On the Road to a Revolution

VMware and Salesforce catalyzed this movement from unlikely origins. Both were little known and under-funded, but against all conventional wisdom each visualized a new world order — a world in which the data center was virtual and where applications would run off-premise, eliminating op-ex and painful software upgrades. The world watched but there were few believers. “Suicidal,” people said. “Why would I ever permit my precious customer data to reside outside my firewall?”

But momentum grew. VMware figured out how to effectively break apart the functionality of software from the hardware it resides on, driving a new set of economics into data centers. Salesforce began expanding beyond CRM, demonstrating the wider viability of subscription-based payments and the customer benefits of constant iteration. Customers began to believe that this new vision might actually come true. From a single virtual server and a single customer relationship app, both companies paved the way for a new world order.

Every part of the business software stack is now being remade — from infrastructure to applications to mobile to analytics — with every incumbent in danger of having its core business eroded. And, sure, incumbents will try to buy innovative products and will try to develop their own competing technologies, but the reality is that this new paradigm disrupts the entirety of these businesses. Overcoming a foundational shift cannot be met by a simple product buy or even a strategy change — the new breed of enterprise software start-ups has different revenue recognition policies, different sales models and different go-to-market models, and engineering processes than incumbents. We are talking about transformations occurring here simultaneously in technology and business models! It’s an entirely new approach to IT.

The Departmentalization of Applications

Buyers are clamoring for this new approach. None of our portfolio companies use Oracle. Some use Microsoft, but the majority opt for Google or an open source package.
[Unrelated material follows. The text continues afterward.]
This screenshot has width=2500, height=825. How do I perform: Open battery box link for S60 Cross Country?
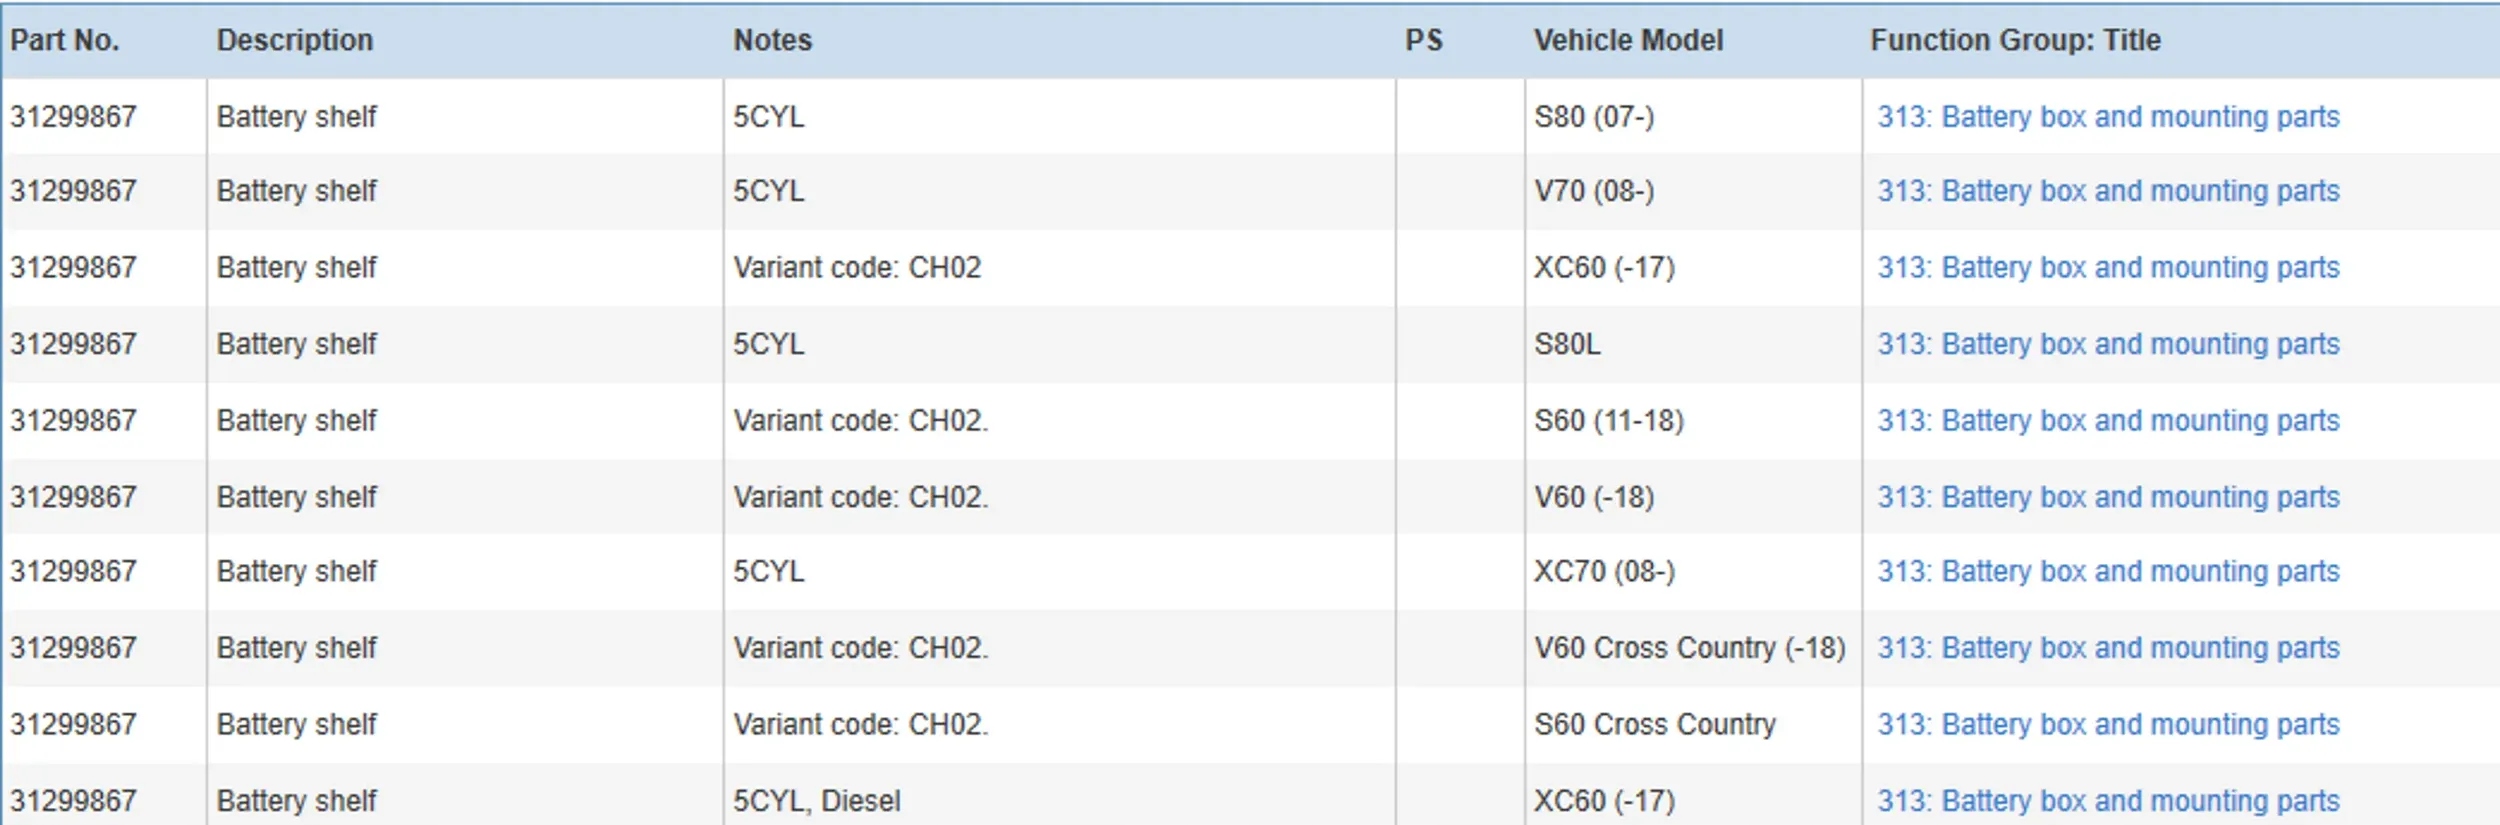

In our own Executive Briefing Center, where we connect and facilitate exchange amongst global brands and the rising stars in tech, we’re finding that even enterprise CIOs are looking beyond mature players to new and emerging technology companies, especially in areas like cloud computing, mobile, big data and SaaS. These are the early indicators of a more permanent shift in IT consumption habits. This shift is resulting in software applications that are targeted for specific business functions. Apptio, for example, has built a world-class application that specifically targets the CIO as a customer. Mixpanel has an application that is in the big data space, but specifically targets analytics for mobile applications. This shift is what I am calling the “departmentalization of applications”.
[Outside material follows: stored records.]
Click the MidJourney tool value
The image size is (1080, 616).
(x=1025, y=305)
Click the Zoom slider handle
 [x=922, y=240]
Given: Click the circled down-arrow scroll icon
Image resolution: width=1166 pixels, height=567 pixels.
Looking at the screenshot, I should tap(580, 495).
And entrepreneurs know that incumbents are vulnerable. We see a tremendous number of entrepreneurs bringing a new approach to this crusty old enterprise software market. We see entrepreneurs like Ben Werther of Platfora, who is passionate about up-ending the Business Intelligence market, and Ash Ashutosh of Actifio, who is creating the next generation storage software.
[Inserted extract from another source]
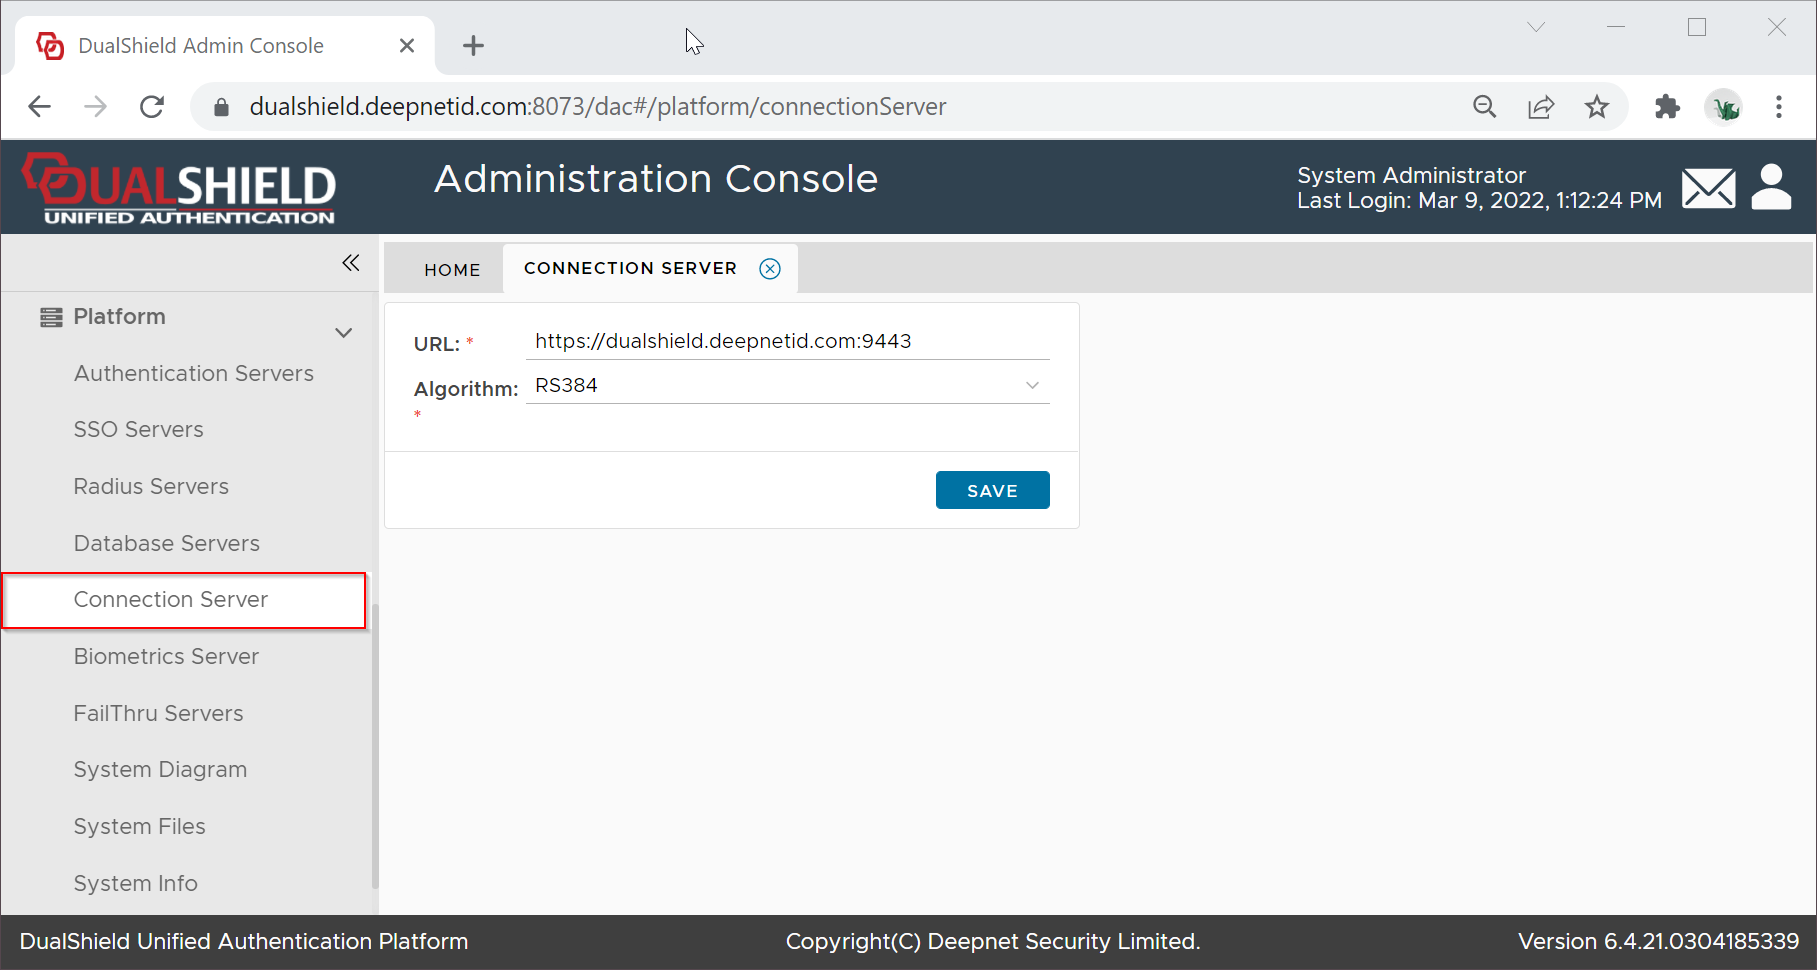The image size is (1817, 970).
Task: Open Radius Servers page
Action: point(151,487)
These are entrepreneurs who choose to do the hard work of building software for companies to use, and the software they are creating is elegant, fast, does what it’s supposed to and priced fairly. This is an unbeatable value proposition. For everyone except perhaps the incumbents, this is a great time to be involved with enterprise software.

Peter Levine is a partner at Andreessen Horowitz and blogs at http://peter.a16z.com/. He has been a lecturer at both MIT and Stanford business schools and was the former CEO of XenSource, which was acquired by Citrix in 2007. Prior to XenSource, Peter was EVP of Strategic and Platform Operations at Veritas Software, where he helped grow the organization from no revenue to more than $1.5 billion, and from 20 employees to over 6,000.